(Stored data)
-.-.-

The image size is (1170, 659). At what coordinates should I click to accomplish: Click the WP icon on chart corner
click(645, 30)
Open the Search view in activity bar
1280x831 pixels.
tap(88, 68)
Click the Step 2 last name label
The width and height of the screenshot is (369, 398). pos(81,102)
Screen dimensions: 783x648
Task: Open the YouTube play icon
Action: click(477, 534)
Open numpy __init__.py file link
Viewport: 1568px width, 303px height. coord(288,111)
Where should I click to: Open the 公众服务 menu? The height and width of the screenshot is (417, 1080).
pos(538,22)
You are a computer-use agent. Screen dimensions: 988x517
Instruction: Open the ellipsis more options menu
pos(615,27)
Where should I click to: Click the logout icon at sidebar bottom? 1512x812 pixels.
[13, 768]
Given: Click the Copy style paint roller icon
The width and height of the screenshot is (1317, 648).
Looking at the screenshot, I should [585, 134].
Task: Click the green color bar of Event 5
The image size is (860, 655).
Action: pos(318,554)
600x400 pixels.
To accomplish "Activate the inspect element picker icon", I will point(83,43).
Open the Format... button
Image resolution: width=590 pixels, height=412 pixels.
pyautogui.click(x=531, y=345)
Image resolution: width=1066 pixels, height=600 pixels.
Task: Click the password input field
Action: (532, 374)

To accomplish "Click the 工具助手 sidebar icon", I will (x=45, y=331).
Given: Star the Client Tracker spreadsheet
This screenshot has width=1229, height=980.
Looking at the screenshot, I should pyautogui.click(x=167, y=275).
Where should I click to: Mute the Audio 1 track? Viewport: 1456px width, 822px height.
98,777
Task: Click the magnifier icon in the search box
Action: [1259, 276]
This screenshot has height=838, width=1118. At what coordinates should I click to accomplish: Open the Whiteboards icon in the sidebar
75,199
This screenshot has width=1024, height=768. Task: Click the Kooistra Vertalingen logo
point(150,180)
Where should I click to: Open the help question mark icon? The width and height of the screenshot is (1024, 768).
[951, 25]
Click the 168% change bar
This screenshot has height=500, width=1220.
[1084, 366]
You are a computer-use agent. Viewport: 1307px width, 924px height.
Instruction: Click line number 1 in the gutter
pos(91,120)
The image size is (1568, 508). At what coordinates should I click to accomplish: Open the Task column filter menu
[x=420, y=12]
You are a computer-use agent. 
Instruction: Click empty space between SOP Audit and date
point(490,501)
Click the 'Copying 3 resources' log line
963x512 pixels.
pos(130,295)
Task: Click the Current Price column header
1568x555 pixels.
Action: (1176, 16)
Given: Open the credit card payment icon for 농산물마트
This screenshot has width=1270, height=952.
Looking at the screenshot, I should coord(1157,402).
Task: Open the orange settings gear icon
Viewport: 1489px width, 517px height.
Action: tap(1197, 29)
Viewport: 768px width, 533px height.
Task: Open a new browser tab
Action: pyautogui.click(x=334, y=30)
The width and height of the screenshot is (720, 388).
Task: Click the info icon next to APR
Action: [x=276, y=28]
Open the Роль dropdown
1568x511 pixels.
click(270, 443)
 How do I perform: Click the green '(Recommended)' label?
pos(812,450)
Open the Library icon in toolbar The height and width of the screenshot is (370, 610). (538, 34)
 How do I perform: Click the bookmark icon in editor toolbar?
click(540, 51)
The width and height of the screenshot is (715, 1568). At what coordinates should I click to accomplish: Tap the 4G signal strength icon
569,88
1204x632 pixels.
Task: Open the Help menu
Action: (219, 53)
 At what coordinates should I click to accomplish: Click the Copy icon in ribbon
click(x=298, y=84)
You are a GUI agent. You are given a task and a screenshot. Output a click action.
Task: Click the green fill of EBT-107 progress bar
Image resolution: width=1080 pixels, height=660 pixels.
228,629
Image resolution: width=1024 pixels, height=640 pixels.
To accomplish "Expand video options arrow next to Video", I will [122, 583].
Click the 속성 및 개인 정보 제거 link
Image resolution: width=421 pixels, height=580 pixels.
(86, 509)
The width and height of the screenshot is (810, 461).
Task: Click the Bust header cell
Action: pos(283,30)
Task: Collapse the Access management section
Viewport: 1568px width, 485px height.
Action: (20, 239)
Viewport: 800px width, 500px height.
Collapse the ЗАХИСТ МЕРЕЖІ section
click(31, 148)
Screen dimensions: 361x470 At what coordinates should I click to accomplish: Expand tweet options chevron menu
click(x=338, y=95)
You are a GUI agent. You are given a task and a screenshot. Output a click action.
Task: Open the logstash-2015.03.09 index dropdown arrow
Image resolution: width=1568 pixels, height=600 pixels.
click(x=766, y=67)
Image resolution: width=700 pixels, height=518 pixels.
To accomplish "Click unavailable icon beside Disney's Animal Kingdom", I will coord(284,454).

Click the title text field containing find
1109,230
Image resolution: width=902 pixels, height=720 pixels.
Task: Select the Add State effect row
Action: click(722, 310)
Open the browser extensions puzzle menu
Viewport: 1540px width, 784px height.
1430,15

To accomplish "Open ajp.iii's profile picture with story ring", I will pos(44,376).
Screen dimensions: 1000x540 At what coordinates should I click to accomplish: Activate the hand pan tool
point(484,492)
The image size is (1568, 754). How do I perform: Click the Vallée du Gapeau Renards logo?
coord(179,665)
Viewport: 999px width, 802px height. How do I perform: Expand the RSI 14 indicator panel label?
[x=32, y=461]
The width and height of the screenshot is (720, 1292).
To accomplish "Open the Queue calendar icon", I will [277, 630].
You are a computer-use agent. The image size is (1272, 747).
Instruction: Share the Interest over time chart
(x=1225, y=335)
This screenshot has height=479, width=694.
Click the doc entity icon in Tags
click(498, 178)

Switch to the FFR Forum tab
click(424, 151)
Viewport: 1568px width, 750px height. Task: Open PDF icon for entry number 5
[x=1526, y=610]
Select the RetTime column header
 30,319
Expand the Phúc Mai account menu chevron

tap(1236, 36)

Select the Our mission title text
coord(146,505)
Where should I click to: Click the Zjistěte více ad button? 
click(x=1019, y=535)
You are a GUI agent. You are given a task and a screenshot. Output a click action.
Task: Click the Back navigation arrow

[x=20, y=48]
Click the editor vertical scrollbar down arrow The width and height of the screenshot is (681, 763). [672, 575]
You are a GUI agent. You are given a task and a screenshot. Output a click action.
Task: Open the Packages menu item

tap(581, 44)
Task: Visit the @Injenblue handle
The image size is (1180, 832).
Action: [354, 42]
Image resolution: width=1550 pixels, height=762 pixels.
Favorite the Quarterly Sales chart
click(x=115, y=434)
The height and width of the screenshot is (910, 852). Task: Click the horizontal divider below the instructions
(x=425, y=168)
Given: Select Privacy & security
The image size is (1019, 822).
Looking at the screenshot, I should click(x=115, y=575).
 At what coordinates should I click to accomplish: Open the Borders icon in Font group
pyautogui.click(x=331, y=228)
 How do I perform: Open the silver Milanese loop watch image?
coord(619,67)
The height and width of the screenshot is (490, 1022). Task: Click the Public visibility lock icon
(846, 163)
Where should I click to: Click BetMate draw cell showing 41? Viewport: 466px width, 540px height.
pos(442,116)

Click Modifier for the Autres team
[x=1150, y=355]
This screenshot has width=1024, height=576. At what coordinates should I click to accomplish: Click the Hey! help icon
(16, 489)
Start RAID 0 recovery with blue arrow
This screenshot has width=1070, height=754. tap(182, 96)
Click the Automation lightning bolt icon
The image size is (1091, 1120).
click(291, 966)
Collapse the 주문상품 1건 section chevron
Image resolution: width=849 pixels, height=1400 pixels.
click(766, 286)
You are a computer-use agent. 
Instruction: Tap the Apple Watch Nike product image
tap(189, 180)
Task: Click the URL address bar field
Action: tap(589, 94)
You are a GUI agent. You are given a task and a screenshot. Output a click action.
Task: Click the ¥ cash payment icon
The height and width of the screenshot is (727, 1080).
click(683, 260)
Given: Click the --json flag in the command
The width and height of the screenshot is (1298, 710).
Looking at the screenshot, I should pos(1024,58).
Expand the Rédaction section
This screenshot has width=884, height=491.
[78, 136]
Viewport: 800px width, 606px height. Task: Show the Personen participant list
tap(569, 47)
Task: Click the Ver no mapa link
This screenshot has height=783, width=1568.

-.-.-

- WHAT YOU SHOULD DO -
In the entries above, find the line holding "This screenshot has width=1024, height=576." and the line holding "Click the Automation lightning bolt icon"; print both of them and every line between, exactly, and nothing else.

- REPLY TO THE EXERCISE -
This screenshot has width=1024, height=576. At what coordinates should I click to accomplish: Click the Hey! help icon
(16, 489)
Start RAID 0 recovery with blue arrow
This screenshot has width=1070, height=754. tap(182, 96)
Click the Automation lightning bolt icon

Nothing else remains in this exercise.